A prescribed set of hospital-wide patient-safety programs can lead to rapid improvements in the “culture of safety” even in a large, complex, academic medical center, according to a new Johns Hopkins University study published in the journal Quality and Safety in Health Care.
“It doesn’t take decades or tons of money to get from a culture that says ‘mistakes are inevitable’ to a belief that harm is entirely preventable,” says Peter Pronovost, MD, PhD, professor of anesthesiology and critical care medicine at the Johns Hopkins University School of Medicine. “What it takes is leadership.”
From 2006 to 2008, Pronovost’s research team implemented a comprehensive, unit-based safety program (CUSP) at the 1,000-bed, 144-unit Johns Hopkins Hospital in Baltimore. The program was designed to make mistakes more transparent and use that and other tools to improve the culture of safety. CUSP relives heavily on “local staff” training in the science of safety—how to identify problems, report them, measure them, plan and implement corrections, and measure again. It also embraces discussions about improving communication and teamwork.
According to the researchers, a novel layer of CUSP is buy-in from senior hospital management, with an executive meeting monthly with each unit’s patient-safety team and other staff to ensure that resources are made available for quick, evidence-based interventions necessary to reduce risks to patients.
Johns Hopkins also put in place an electronic event-reporting system, which all staff members were encouraged to use. All reported events were reviewed by the hospital’s patient safety office, categorized, and assigned to a designated and accountable improvement team. The review helped identify trends and give feedback to staff.
In the study, hospital staffers were surveyed annually from 2006 to 2008 to assess safety attitudes and to determine whether the CUSP program appeared to be working. Researchers determined that a safety goal was achieved when a unit met or exceeded a 60% positive score on a five-point Likert response scale, from strongly disagree to strongly agree.
In 2006, the first year, 55% of the units achieved the safety “culture” changes set for them. In 2008, 82% reached the goal. The teamwork goal was met by 61% of units in 2006 and 83% of units 2 years later.
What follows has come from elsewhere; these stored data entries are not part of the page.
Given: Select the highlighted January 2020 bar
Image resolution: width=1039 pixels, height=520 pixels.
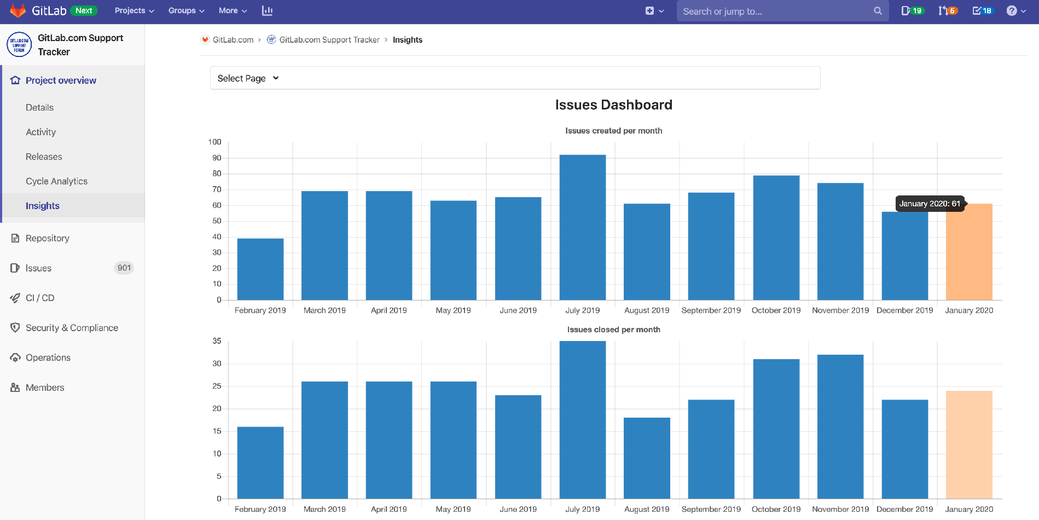Looking at the screenshot, I should point(968,252).

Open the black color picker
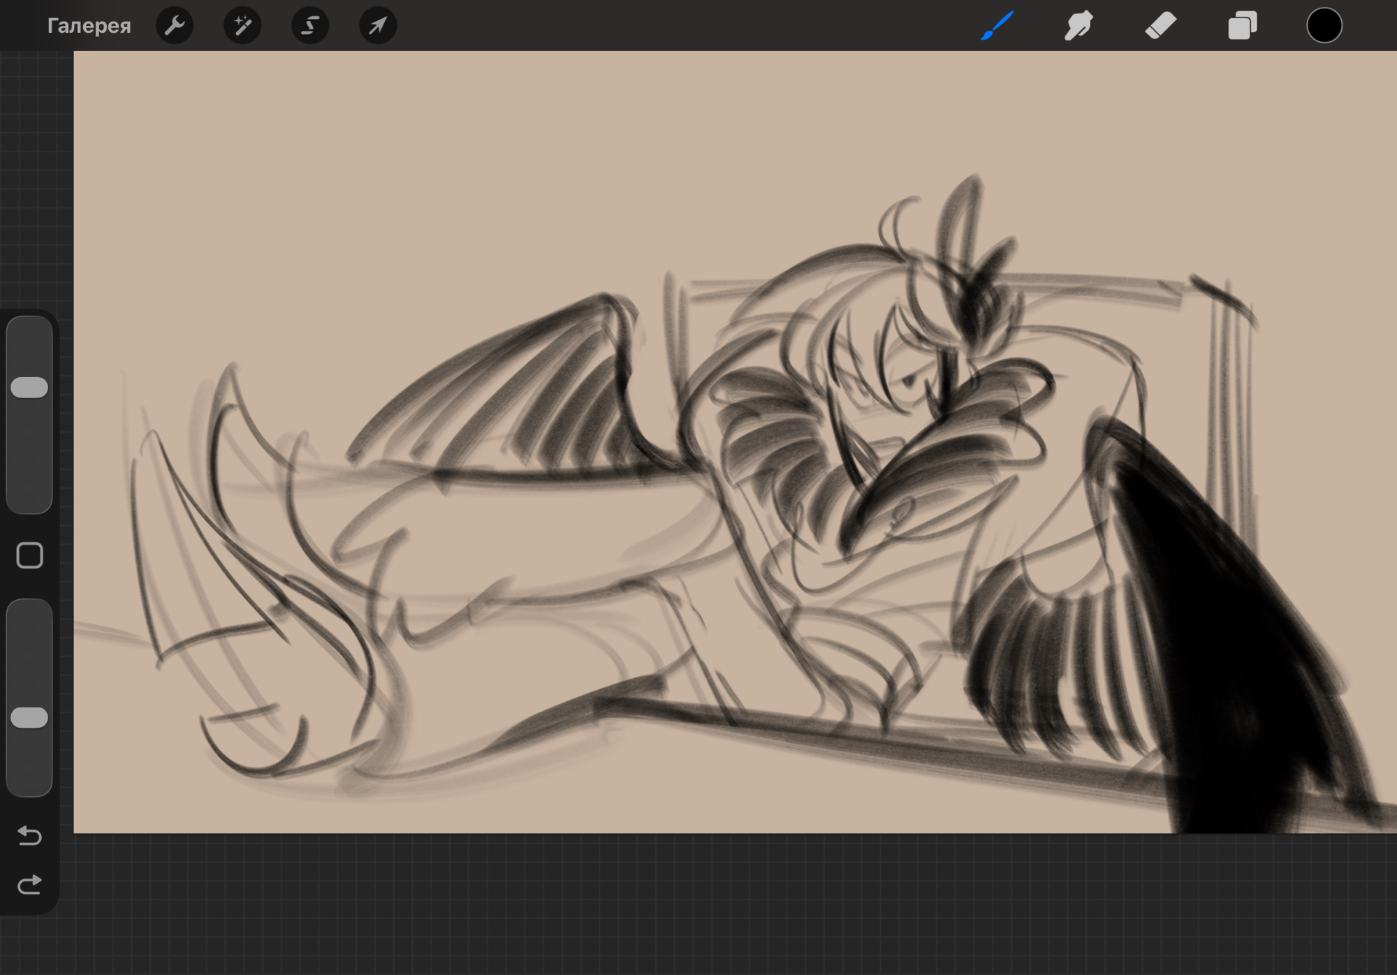click(1324, 26)
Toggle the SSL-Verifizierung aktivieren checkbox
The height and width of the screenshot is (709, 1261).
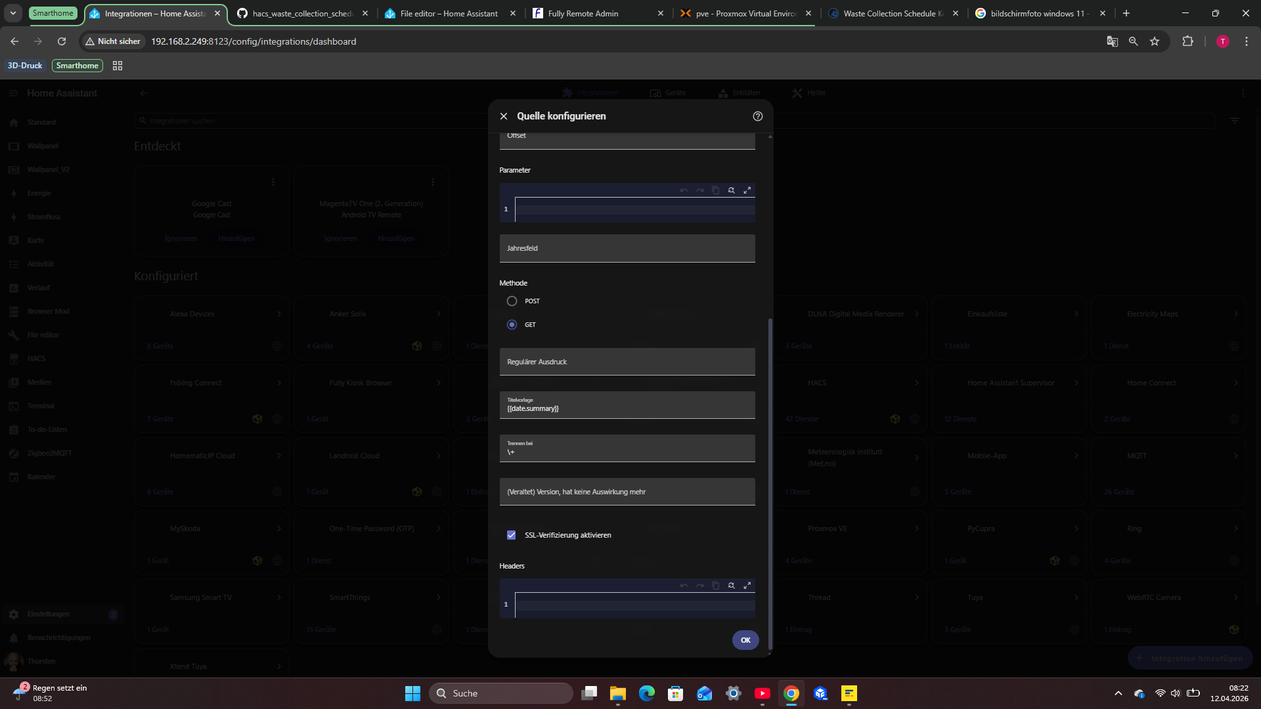pos(511,535)
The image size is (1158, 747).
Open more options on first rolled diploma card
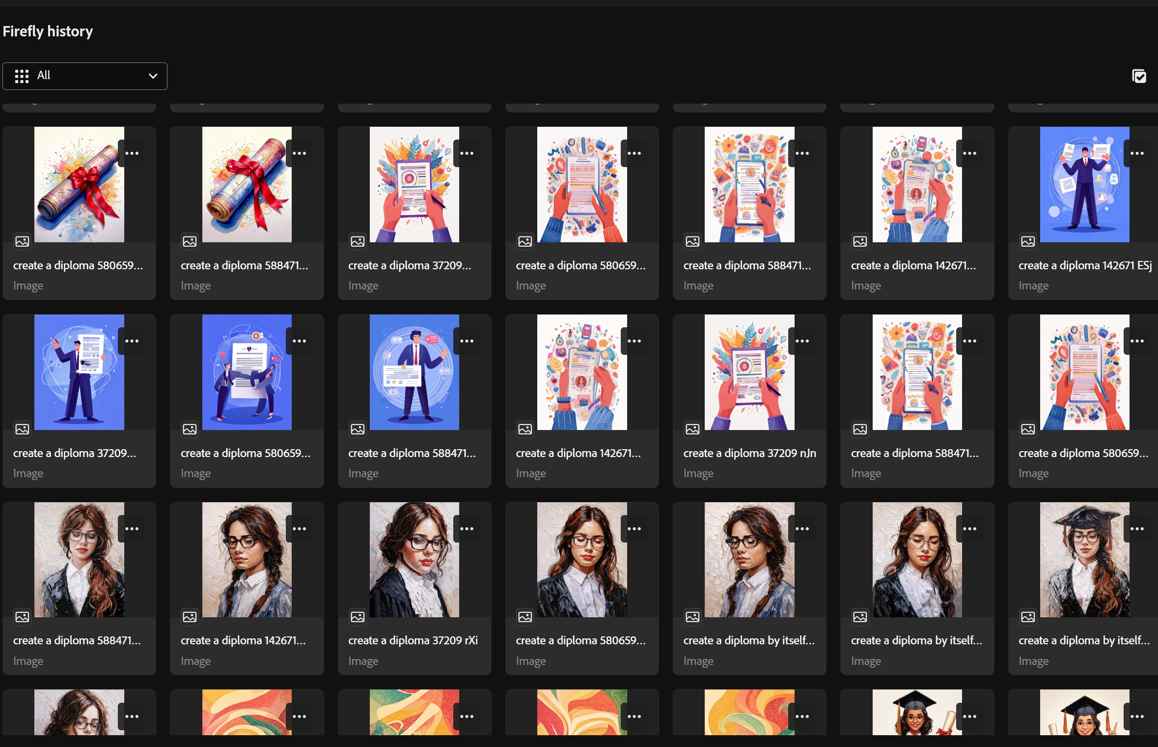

In both years, survey response rates hovered near 80% of staff members.
“We want a culture where nurses aren’t afraid to raise concerns with doctors, where problems are solved not by looking at who is right but what is right for the patient, where staff believe that hospital leaders are committed to make health care safe,” says Pronovost. “We don’t want a place where the staff wouldn’t be comfortable being treated as patients.”
Pronovost adds that if a large institution like Johns Hopkins can achieve such gains in culture, smaller hospitals may be able to achieve even more success.
Pronovost concedes that one limitation of the study was that improved safety culture could not be tied to improved patient outcomes.